The Fifth Day Of Christmas‘s opening boded well. Newly-dubbed nurse, Miss Julia Pennyfeather (what a wonderful name!) rides an ambulance, accompanying a peevish, spoiled, diabetic Miss Mary MacGall to Scotland, returning her, gladly, to her family’s bosom. As they near Newscastle, fog rolls in and Julia is nervous about the drive. The Fifth Day Of Christmas‘s opening sentences gave Miss Bates that frisson of reader-excitement that screams “We have a winner!”:
Viewed from the comparative comfort of the ambulance’s interior, the M1 looked uninviting. Miss Julia Pennyfeather, too occupied with her patient to have bothered overmuch with the passing scenery, now realised that the motorway was becoming more and more shrouded in fog, which, coupled with the fast darkening sky of a December afternoon, boded ill for their chances of reaching their destination as early as they hoped.

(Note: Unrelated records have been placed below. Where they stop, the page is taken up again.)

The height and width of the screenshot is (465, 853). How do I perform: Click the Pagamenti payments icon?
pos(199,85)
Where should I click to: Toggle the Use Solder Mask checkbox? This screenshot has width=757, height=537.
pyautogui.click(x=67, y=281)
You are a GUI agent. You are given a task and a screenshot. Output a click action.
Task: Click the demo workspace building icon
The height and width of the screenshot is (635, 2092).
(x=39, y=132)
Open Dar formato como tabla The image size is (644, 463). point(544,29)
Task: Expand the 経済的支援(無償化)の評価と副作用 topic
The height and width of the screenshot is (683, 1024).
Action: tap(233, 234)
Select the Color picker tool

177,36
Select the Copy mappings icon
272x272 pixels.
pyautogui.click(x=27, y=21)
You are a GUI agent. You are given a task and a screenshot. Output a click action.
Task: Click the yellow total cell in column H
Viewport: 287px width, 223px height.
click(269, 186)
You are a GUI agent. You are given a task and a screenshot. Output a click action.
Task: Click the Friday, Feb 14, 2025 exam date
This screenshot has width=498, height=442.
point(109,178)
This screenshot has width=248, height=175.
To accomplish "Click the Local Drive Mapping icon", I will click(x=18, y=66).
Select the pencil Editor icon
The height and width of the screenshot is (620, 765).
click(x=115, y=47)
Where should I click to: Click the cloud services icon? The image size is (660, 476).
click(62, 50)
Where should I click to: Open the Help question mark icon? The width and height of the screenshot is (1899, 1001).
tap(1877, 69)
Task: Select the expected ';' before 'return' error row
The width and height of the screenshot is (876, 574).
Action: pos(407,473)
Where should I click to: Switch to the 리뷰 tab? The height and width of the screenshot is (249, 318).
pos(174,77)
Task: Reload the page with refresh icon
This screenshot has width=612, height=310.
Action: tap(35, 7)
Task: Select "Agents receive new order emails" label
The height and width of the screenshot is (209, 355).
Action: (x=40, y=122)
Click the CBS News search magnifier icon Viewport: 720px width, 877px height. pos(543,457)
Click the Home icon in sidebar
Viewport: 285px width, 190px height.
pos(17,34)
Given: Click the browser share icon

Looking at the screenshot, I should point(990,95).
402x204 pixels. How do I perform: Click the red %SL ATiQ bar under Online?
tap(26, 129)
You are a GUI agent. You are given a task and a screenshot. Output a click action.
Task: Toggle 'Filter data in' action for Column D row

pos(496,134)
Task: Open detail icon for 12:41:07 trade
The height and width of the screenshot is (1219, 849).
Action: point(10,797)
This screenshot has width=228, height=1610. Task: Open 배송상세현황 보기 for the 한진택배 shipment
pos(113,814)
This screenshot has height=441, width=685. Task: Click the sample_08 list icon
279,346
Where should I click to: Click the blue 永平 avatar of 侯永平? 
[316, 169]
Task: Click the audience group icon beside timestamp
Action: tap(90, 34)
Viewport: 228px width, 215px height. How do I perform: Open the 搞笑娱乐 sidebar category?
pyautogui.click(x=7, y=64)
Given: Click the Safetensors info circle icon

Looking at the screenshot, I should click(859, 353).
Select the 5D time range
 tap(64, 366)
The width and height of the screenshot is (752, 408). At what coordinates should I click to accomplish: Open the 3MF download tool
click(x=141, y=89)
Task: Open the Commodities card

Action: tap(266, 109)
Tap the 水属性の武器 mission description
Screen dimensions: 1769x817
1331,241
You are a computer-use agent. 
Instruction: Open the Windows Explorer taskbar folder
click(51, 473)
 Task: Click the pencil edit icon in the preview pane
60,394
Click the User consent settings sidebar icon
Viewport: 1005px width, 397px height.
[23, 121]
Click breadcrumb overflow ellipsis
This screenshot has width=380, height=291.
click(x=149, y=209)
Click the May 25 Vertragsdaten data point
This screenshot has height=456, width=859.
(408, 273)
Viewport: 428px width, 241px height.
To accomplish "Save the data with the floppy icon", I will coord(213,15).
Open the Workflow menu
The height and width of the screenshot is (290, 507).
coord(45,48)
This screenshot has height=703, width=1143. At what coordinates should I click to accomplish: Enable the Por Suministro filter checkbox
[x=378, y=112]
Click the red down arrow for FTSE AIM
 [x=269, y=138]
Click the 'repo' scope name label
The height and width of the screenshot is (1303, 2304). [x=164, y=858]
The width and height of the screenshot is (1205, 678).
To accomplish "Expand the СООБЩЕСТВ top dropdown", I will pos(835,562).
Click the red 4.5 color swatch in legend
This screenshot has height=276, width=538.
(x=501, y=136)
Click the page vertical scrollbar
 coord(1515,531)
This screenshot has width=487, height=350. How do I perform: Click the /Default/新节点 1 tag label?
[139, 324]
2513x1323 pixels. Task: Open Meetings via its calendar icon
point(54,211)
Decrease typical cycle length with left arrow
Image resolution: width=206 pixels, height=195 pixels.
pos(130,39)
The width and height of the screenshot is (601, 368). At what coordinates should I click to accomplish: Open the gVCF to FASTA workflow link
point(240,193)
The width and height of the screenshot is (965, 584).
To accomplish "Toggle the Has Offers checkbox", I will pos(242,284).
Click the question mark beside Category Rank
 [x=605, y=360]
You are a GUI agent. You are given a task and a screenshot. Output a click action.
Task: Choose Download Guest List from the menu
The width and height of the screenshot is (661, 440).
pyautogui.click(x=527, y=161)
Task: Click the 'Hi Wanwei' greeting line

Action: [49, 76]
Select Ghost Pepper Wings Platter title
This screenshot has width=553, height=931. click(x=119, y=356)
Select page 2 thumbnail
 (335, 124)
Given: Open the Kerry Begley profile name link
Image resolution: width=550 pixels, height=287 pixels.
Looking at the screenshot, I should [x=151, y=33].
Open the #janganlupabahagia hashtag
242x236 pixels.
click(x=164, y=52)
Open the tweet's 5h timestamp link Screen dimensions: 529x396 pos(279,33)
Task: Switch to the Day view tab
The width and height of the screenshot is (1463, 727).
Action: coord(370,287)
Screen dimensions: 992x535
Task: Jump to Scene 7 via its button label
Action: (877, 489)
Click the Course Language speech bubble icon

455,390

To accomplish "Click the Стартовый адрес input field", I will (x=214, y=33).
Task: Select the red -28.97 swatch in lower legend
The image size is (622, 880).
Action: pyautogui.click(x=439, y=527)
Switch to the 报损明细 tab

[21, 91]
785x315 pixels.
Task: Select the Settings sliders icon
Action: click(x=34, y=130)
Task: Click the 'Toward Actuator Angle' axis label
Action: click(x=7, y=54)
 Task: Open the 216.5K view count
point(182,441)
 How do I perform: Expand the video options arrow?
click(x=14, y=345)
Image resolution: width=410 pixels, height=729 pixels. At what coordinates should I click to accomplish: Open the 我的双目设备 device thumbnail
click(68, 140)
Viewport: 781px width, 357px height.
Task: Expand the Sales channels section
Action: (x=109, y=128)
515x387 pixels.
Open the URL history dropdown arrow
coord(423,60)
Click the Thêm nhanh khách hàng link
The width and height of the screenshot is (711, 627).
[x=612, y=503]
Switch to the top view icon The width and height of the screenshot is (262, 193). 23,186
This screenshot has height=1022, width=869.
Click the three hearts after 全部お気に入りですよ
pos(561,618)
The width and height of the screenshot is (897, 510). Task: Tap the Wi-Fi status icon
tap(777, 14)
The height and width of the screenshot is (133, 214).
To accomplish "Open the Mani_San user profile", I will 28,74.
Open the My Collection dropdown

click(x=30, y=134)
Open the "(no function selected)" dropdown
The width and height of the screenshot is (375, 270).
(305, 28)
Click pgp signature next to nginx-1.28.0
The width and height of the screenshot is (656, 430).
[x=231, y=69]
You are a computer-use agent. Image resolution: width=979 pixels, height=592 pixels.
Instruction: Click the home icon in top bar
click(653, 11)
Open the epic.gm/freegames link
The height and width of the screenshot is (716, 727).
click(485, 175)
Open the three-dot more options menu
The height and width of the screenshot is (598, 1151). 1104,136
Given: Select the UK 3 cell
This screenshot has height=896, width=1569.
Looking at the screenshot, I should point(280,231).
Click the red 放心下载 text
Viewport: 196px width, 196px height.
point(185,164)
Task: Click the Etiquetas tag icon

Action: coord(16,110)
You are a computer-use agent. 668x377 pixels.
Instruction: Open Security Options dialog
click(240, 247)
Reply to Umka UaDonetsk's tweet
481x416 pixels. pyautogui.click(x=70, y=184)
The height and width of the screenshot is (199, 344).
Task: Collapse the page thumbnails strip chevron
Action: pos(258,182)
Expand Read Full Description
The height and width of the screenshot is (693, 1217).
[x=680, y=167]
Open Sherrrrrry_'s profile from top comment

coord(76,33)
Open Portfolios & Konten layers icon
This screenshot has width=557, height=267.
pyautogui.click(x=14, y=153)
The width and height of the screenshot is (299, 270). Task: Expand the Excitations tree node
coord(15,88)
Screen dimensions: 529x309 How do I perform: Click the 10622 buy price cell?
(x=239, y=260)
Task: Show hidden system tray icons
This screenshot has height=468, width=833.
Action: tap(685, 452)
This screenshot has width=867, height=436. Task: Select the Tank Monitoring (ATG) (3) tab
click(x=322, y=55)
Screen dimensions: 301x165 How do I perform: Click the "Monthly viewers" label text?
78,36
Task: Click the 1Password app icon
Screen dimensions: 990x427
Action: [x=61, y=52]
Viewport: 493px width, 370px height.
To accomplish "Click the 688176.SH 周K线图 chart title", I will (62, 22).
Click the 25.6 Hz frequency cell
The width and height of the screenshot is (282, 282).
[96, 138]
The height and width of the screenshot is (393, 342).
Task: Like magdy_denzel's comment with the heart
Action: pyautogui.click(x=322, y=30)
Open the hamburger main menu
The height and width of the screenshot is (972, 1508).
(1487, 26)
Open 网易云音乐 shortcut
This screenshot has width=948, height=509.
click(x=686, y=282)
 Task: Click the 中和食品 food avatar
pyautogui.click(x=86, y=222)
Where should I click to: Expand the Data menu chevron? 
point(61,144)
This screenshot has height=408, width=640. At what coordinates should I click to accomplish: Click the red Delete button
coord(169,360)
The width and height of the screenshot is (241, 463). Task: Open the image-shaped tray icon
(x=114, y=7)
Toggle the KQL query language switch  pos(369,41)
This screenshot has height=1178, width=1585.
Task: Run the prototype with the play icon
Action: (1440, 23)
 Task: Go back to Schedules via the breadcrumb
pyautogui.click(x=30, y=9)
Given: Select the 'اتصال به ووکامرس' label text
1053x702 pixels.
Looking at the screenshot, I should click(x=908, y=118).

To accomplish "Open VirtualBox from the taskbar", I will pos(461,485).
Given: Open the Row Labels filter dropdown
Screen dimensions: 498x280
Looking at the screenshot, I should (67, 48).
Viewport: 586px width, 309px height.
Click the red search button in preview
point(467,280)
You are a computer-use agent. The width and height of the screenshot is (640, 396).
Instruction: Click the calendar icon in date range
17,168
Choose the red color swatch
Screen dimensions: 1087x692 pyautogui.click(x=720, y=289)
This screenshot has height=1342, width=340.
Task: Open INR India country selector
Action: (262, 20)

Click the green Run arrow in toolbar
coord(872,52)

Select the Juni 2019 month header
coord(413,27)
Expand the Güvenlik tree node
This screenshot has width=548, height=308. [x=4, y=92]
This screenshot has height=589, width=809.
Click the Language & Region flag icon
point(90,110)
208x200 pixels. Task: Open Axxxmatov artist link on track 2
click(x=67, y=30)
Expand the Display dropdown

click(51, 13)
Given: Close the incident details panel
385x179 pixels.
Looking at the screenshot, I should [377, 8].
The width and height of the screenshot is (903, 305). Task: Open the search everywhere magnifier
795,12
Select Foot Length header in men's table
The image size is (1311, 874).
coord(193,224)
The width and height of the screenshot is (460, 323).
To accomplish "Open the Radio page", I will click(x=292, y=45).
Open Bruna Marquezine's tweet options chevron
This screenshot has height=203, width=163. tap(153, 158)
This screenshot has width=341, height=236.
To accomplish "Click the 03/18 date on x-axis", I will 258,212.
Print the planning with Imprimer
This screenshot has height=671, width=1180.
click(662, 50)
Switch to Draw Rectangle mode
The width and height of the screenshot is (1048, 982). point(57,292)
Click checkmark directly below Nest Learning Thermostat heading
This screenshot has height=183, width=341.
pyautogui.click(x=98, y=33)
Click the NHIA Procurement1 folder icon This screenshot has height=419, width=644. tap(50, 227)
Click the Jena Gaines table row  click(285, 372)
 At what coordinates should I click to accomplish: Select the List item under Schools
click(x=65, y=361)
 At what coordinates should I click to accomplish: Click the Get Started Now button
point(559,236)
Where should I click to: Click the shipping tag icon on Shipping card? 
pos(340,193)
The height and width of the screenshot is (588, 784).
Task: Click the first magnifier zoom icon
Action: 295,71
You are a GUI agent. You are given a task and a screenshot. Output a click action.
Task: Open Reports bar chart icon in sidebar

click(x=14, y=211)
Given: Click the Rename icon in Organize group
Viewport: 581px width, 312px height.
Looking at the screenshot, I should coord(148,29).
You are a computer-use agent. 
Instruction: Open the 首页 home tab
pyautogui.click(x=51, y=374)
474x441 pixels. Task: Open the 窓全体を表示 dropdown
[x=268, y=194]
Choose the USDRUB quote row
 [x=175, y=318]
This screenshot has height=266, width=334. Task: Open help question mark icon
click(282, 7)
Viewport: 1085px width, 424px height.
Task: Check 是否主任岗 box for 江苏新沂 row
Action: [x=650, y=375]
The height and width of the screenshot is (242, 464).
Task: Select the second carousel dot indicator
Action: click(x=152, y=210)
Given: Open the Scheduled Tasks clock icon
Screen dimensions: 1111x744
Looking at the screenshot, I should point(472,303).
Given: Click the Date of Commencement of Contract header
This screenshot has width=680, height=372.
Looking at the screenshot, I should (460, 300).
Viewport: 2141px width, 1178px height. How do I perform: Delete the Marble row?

She pulled her cloak closely about her, cast a quick look at her dozing patient and peered out once more.
To Miss Bates at least, what a perfect opening. The short, declarative sentence, the use of that original “uninviting,” and then the long, complex sentence to follow, building a sense of our heroine: capable, but a little young, a little nervous, observant, conscientious, an eye on the road, an eye on her patient. There is a lovely sense of time and place: the “darkening sky of a December afternoon,” which, to Miss B., can only mean one delightful thing: the couple’s romantic entanglement and resolution will be accompanied by December’s movement towards Christmas.
Julia arrives at Drumlochie House with her patient and self in tact, but the house is without electricity, phone, and sundry other amenities. Nurse Pennyfeather, however, is of the “Juno-esque” nurse figure that Neels often favoured. She is beautiful and capable. Julia soon has the house set right: she brings order and comfort to it. Julia lights fires and lamps, boils water, and cooks a hearty meal on the gas stove. This level of high competence and service to others can only find its match in a hero as capable and giving as Julia.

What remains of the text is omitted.